The fallacy of Covid19 ‘fact checking’

Covid Plan B was ‘fact checked’ as ‘misleading’ for publishing on Facebook our article which used the existing conventional standard of statistical interpretation to find that a Danish study on mask wearing meant there was no significant benefit to wearing a mask against Covid19.

This so-called ‘fact check’ used a non-conventional approach which would mean that any study showing no significant effect of the studied intervention would mean the intervention does work.

This is clearly astounding. It reverses decades of scientific interpretation. It defies common-sense. But that is what ‘fact checking’ has become in the Covid19 era: a means of upholding the establishment policy position (using non-scientist media staffers).

It is not a means of checking facts. It is a means of denying them.

We outlined this deeply worrying development in an article in the British Medical Journal. Danish mask study: masks, media, fact checkers, and the interpretation of scientific evidence | The BMJ

Should we abandon convention altogether? If we did, we may eventually promote ineffective treatments. As an example, electrostimulation, laser therapy, and acupuncture are not generally thought to improve smoking cessation success, yet several promising pooled effects were calculated in a meta-analysis, although the majority were not“statistically significant.”

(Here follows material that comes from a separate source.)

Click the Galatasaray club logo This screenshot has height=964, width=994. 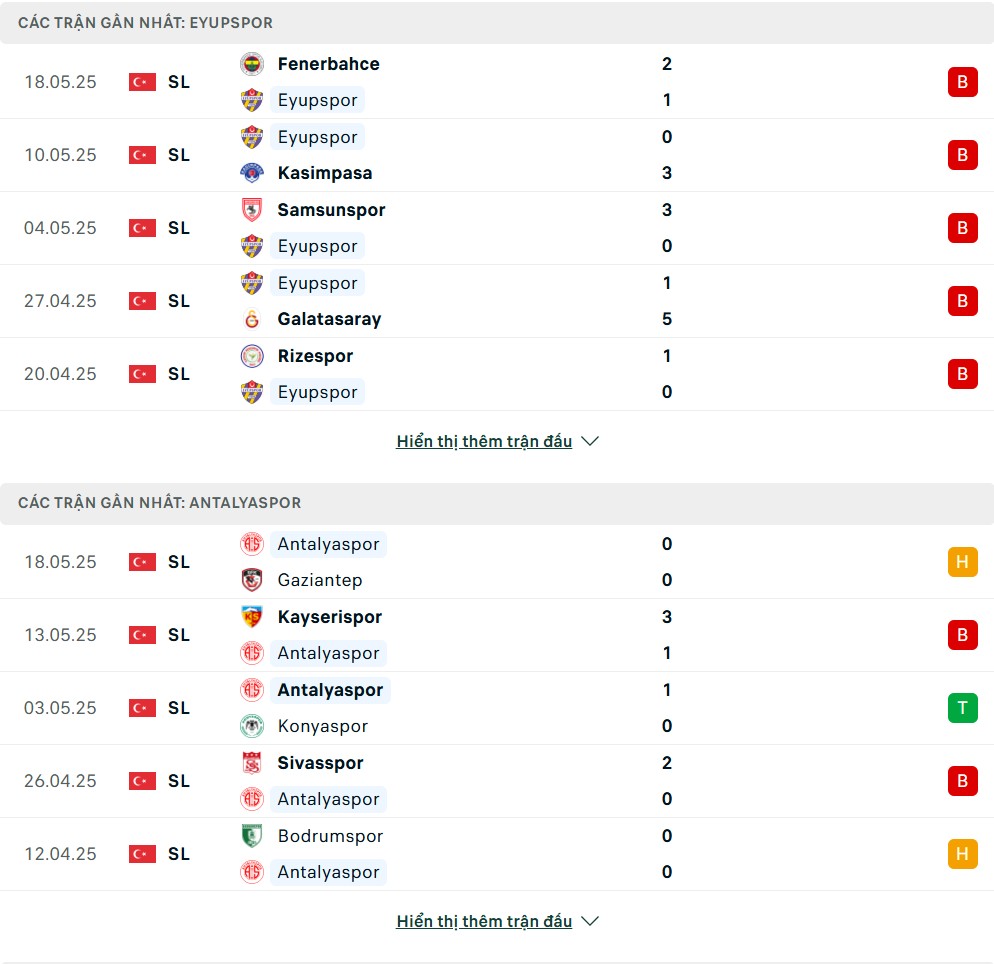coord(252,319)
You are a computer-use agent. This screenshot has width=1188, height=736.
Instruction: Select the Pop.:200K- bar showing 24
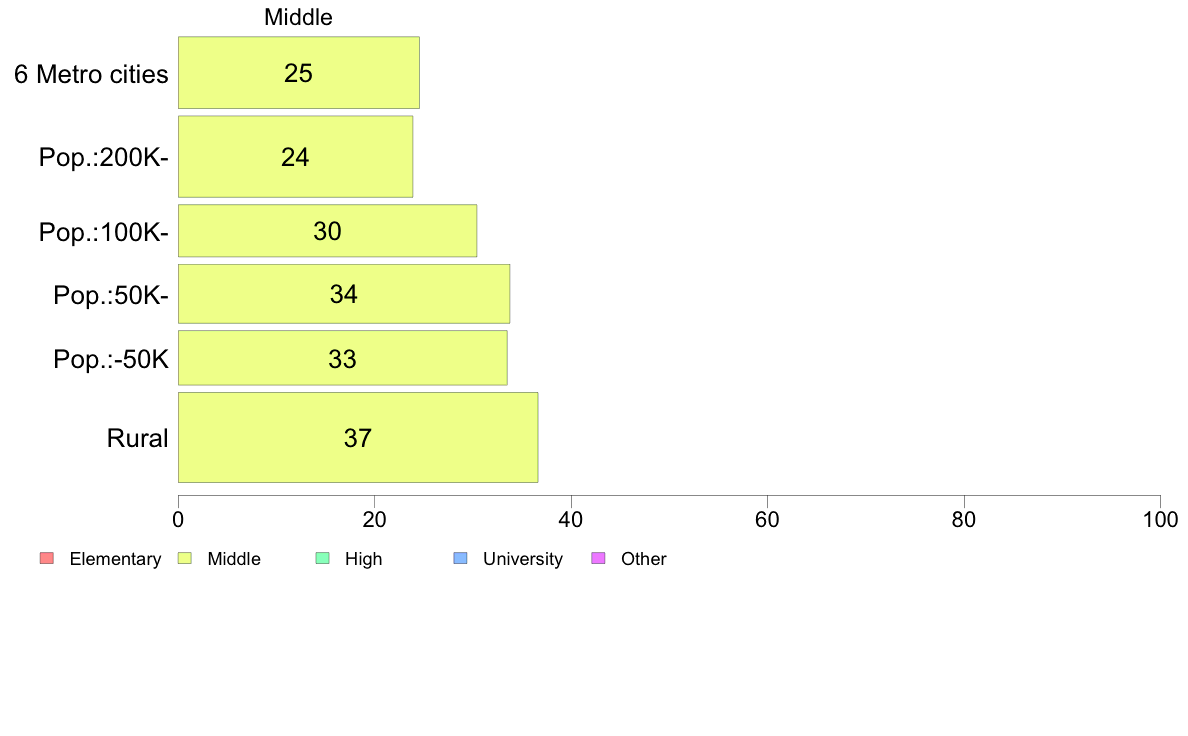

The tone of the“fact checking”piece that apparently supports mass masking as having a“small protective effect”over a conventional interpretation  as“misleading”turns usual scientific practice on its head. Pointingto observational evidence to contradict trial results is another subversion of usual epidemiological practice. While this may seem trivial, it is a subtle distortion of results and the politicisation of evidence in the covid-19 era.